Hi,
I want to extract consensus sequences for a number of bam files with the intent to align sequences across individuals and build trees.
I am following the advice here https://github.com/samtools/bcftools/wiki/HOWTOs via vcf2fq: samtools mpileup -uf ref.fa aln.bam | bcftools call -c | vcfutils.pl vcf2fq > cns.fq
via bcftools consensus: samtools mpileup -uf ref.fa aln.bam | bcftools call -mv -Oz -o calls.vcf.gz tabix calls.vcf.gz cat ref.fa | bcftools consensus calls.vcf.gz > cns.fa
But I have some questions I cannot find the answer to:
How does bcftools consensus work differently from vcfutils.pl vcf2fq?

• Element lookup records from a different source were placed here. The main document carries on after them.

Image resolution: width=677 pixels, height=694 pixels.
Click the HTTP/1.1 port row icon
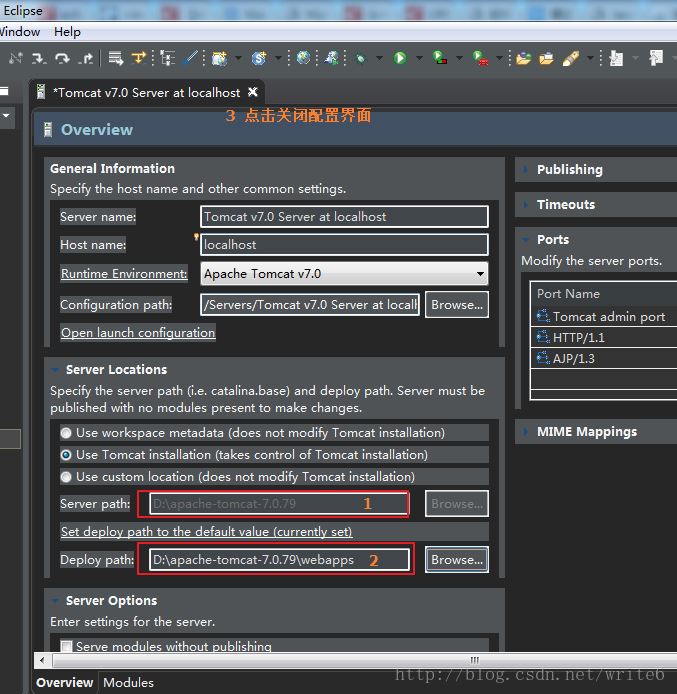(543, 337)
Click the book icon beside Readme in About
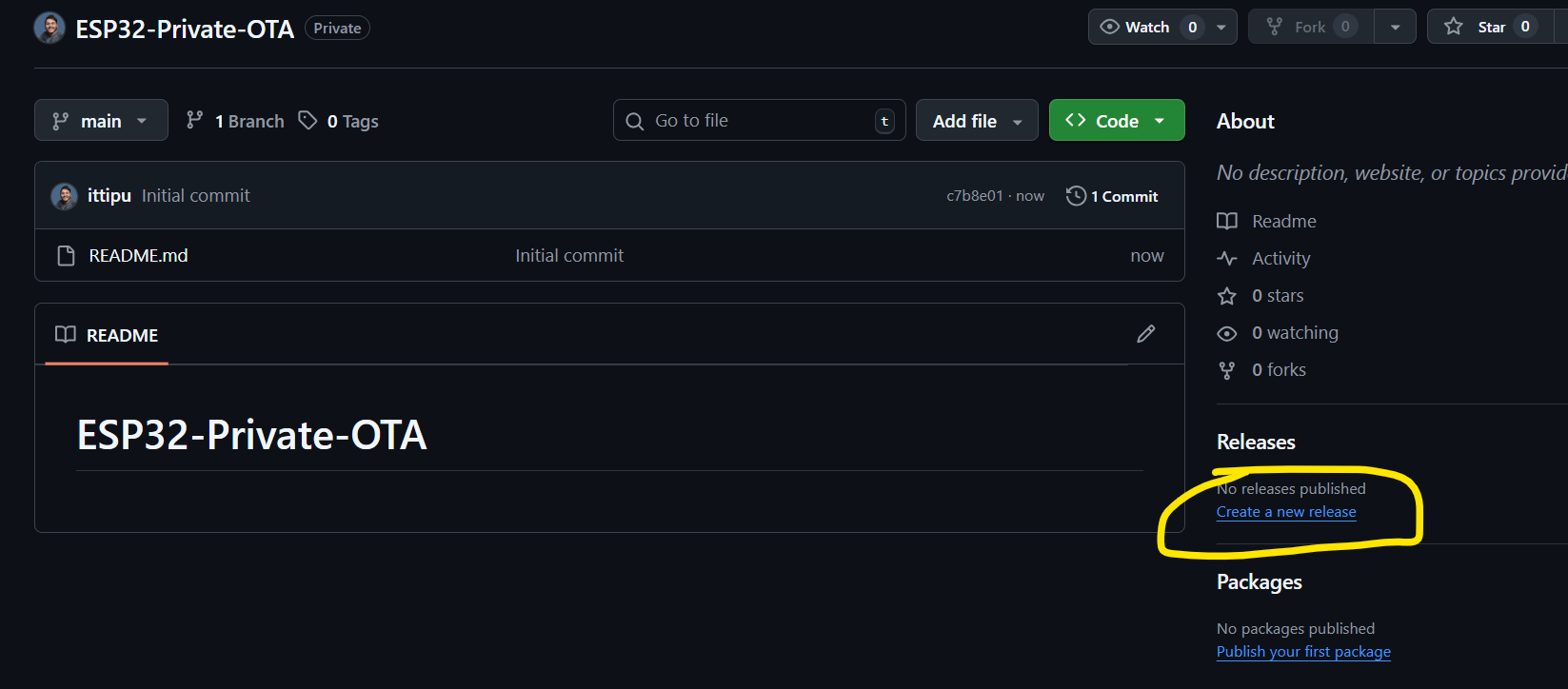This screenshot has width=1568, height=689. pos(1227,222)
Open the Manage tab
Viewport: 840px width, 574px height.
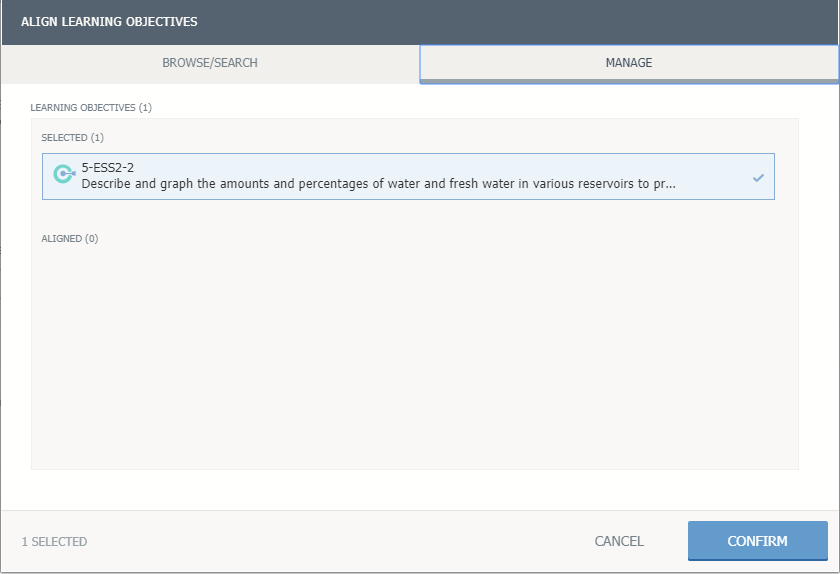coord(628,63)
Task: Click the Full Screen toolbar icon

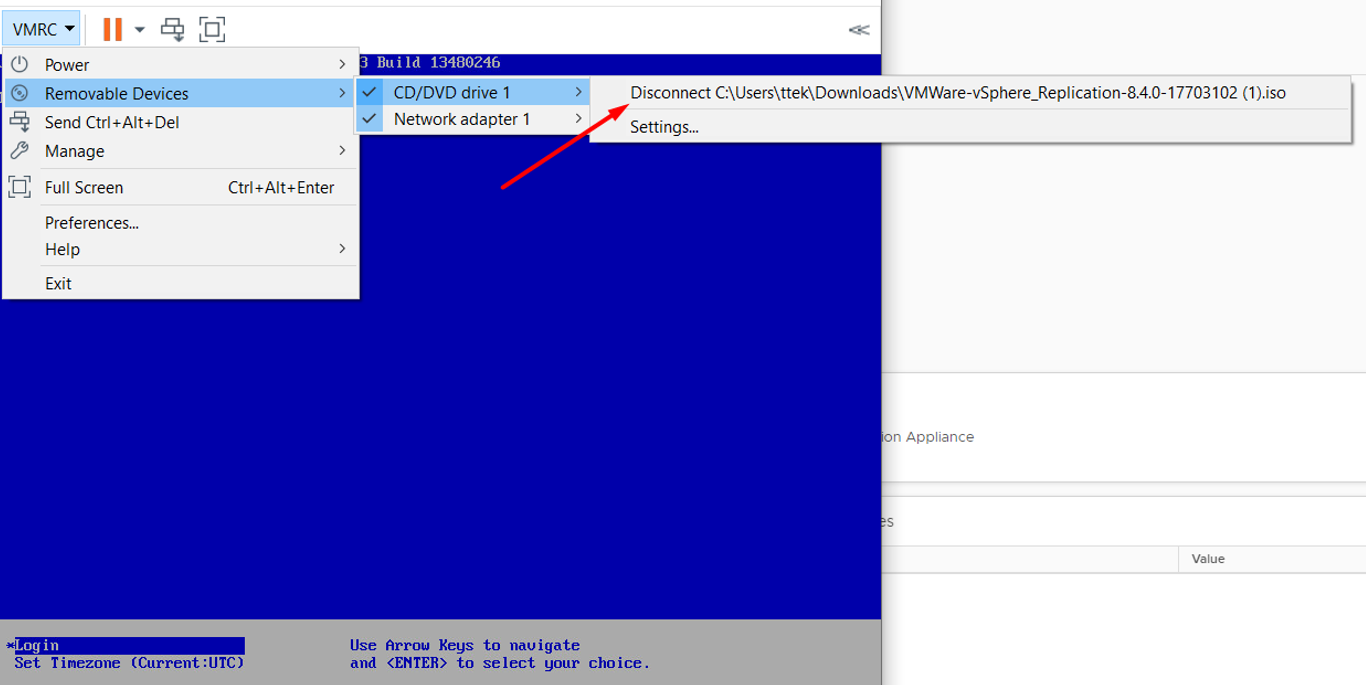Action: pyautogui.click(x=211, y=29)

How does either deal with missing data? For example if a site is not covered by reads in the bam file, ideally I would like the consensus sequence to contain an N. Is this the case or is the allele in the reference sequence used?
Does the consensus callers filter the SNPs? And if not, how do you do this? is this achieved by running bcftools filter after bcftools calls?
Thanks!
I would say that inserting
N
might not be the right choice. If a region is not covered by reads it is probably not present - perhaps you might insert the reference sequence for that but definitely not Ns.